======== SUPPLIED INFORMATION ========

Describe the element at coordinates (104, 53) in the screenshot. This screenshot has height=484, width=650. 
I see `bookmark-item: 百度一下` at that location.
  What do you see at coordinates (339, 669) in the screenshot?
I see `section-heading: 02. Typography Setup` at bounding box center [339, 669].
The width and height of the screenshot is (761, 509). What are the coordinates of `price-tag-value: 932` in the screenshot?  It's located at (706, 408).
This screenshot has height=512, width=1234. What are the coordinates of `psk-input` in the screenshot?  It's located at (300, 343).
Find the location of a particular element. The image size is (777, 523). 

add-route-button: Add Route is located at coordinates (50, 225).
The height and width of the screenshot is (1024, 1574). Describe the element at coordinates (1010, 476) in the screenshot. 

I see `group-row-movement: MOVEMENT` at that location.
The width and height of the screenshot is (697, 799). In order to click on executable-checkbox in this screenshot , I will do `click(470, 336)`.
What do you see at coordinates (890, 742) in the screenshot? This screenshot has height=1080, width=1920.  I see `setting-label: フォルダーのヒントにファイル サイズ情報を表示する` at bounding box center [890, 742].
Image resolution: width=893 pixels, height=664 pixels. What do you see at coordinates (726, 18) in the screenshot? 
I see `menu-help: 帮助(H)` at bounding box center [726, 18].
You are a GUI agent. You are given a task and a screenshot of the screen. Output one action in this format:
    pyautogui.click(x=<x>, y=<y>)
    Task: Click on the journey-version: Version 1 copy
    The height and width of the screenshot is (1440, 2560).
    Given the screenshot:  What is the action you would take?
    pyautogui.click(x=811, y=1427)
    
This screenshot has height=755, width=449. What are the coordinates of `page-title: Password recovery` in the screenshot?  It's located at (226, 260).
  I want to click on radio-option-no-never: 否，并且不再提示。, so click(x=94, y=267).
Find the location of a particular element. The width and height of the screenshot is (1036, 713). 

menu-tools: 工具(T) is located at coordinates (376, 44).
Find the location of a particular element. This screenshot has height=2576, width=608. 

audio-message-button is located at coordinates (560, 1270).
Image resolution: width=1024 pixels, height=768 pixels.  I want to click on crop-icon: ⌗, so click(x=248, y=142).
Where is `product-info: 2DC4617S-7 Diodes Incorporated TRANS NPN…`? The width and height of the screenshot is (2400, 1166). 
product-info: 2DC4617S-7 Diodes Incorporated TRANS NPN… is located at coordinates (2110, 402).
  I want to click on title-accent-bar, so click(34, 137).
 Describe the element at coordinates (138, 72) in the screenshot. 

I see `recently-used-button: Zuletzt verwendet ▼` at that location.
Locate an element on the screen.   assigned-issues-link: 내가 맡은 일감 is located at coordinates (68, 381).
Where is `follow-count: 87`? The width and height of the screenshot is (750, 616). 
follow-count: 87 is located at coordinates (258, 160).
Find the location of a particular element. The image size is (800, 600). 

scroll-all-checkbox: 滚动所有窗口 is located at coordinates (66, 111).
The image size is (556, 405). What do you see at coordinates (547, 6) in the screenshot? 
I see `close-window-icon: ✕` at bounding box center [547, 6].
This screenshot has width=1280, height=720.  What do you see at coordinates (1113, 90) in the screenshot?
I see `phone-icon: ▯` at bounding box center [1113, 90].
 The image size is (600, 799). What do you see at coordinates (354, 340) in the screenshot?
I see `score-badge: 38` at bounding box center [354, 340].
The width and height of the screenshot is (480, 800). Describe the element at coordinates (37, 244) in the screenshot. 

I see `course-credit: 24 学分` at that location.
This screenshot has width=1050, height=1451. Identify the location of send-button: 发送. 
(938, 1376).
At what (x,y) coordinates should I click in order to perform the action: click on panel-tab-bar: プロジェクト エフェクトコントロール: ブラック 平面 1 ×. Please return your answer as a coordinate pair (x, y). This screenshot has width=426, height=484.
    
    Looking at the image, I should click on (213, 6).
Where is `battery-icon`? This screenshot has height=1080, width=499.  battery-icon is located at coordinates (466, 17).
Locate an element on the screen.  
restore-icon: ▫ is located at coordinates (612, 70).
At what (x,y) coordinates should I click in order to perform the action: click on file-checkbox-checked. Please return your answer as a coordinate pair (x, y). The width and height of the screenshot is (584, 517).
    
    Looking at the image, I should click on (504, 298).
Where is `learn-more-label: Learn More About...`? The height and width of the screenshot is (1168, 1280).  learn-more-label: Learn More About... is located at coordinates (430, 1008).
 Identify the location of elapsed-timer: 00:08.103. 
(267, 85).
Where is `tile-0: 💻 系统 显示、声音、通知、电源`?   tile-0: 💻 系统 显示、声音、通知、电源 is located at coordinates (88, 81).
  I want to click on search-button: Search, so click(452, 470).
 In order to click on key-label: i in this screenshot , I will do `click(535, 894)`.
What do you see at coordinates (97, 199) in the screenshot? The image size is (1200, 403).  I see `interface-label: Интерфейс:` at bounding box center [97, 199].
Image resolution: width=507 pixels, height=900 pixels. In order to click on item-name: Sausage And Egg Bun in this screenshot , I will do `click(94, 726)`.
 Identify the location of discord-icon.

========

◆ **ASSIGNMENT**
Please copy out every line of the data above word for word, keeping the original order.

◆ **RESPONSE TO THIS EXERCISE**
Describe the element at coordinates (104, 53) in the screenshot. This screenshot has height=484, width=650. 
I see `bookmark-item: 百度一下` at that location.
  What do you see at coordinates (339, 669) in the screenshot?
I see `section-heading: 02. Typography Setup` at bounding box center [339, 669].
The width and height of the screenshot is (761, 509). What are the coordinates of `price-tag-value: 932` in the screenshot?  It's located at (706, 408).
This screenshot has height=512, width=1234. What are the coordinates of `psk-input` in the screenshot?  It's located at (300, 343).
Find the location of a particular element. The image size is (777, 523). 

add-route-button: Add Route is located at coordinates (50, 225).
The height and width of the screenshot is (1024, 1574). Describe the element at coordinates (1010, 476) in the screenshot. 

I see `group-row-movement: MOVEMENT` at that location.
The width and height of the screenshot is (697, 799). In order to click on executable-checkbox in this screenshot , I will do `click(470, 336)`.
What do you see at coordinates (890, 742) in the screenshot? This screenshot has height=1080, width=1920.  I see `setting-label: フォルダーのヒントにファイル サイズ情報を表示する` at bounding box center [890, 742].
Image resolution: width=893 pixels, height=664 pixels. What do you see at coordinates (726, 18) in the screenshot? 
I see `menu-help: 帮助(H)` at bounding box center [726, 18].
You are a GUI agent. You are given a task and a screenshot of the screen. Output one action in this format:
    pyautogui.click(x=<x>, y=<y>)
    Task: Click on the journey-version: Version 1 copy
    The height and width of the screenshot is (1440, 2560).
    Given the screenshot:  What is the action you would take?
    pyautogui.click(x=811, y=1427)
    
This screenshot has height=755, width=449. What are the coordinates of `page-title: Password recovery` in the screenshot?  It's located at (226, 260).
  I want to click on radio-option-no-never: 否，并且不再提示。, so click(x=94, y=267).
Find the location of a particular element. The width and height of the screenshot is (1036, 713). 

menu-tools: 工具(T) is located at coordinates (376, 44).
Find the location of a particular element. This screenshot has height=2576, width=608. 

audio-message-button is located at coordinates (560, 1270).
Image resolution: width=1024 pixels, height=768 pixels.  I want to click on crop-icon: ⌗, so click(x=248, y=142).
Where is `product-info: 2DC4617S-7 Diodes Incorporated TRANS NPN…`? The width and height of the screenshot is (2400, 1166). 
product-info: 2DC4617S-7 Diodes Incorporated TRANS NPN… is located at coordinates (2110, 402).
  I want to click on title-accent-bar, so click(34, 137).
 Describe the element at coordinates (138, 72) in the screenshot. 

I see `recently-used-button: Zuletzt verwendet ▼` at that location.
Locate an element on the screen.   assigned-issues-link: 내가 맡은 일감 is located at coordinates (68, 381).
Where is `follow-count: 87`? The width and height of the screenshot is (750, 616). 
follow-count: 87 is located at coordinates (258, 160).
Find the location of a particular element. The image size is (800, 600). 

scroll-all-checkbox: 滚动所有窗口 is located at coordinates (66, 111).
The image size is (556, 405). What do you see at coordinates (547, 6) in the screenshot? 
I see `close-window-icon: ✕` at bounding box center [547, 6].
This screenshot has width=1280, height=720.  What do you see at coordinates (1113, 90) in the screenshot?
I see `phone-icon: ▯` at bounding box center [1113, 90].
 The image size is (600, 799). What do you see at coordinates (354, 340) in the screenshot?
I see `score-badge: 38` at bounding box center [354, 340].
The width and height of the screenshot is (480, 800). Describe the element at coordinates (37, 244) in the screenshot. 

I see `course-credit: 24 学分` at that location.
This screenshot has width=1050, height=1451. Identify the location of send-button: 发送. 
(938, 1376).
At what (x,y) coordinates should I click in order to perform the action: click on panel-tab-bar: プロジェクト エフェクトコントロール: ブラック 平面 1 ×. Please return your answer as a coordinate pair (x, y). This screenshot has width=426, height=484.
    
    Looking at the image, I should click on (213, 6).
Where is `battery-icon`? This screenshot has height=1080, width=499.  battery-icon is located at coordinates (466, 17).
Locate an element on the screen.  
restore-icon: ▫ is located at coordinates (612, 70).
At what (x,y) coordinates should I click in order to perform the action: click on file-checkbox-checked. Please return your answer as a coordinate pair (x, y). The width and height of the screenshot is (584, 517).
    
    Looking at the image, I should click on (504, 298).
Where is `learn-more-label: Learn More About...`? The height and width of the screenshot is (1168, 1280).  learn-more-label: Learn More About... is located at coordinates (430, 1008).
 Identify the location of elapsed-timer: 00:08.103. 
(267, 85).
Where is `tile-0: 💻 系统 显示、声音、通知、电源`?   tile-0: 💻 系统 显示、声音、通知、电源 is located at coordinates (88, 81).
  I want to click on search-button: Search, so click(452, 470).
 In order to click on key-label: i in this screenshot , I will do `click(535, 894)`.
What do you see at coordinates (97, 199) in the screenshot? The image size is (1200, 403).  I see `interface-label: Интерфейс:` at bounding box center [97, 199].
Image resolution: width=507 pixels, height=900 pixels. In order to click on item-name: Sausage And Egg Bun in this screenshot , I will do `click(94, 726)`.
 Identify the location of discord-icon.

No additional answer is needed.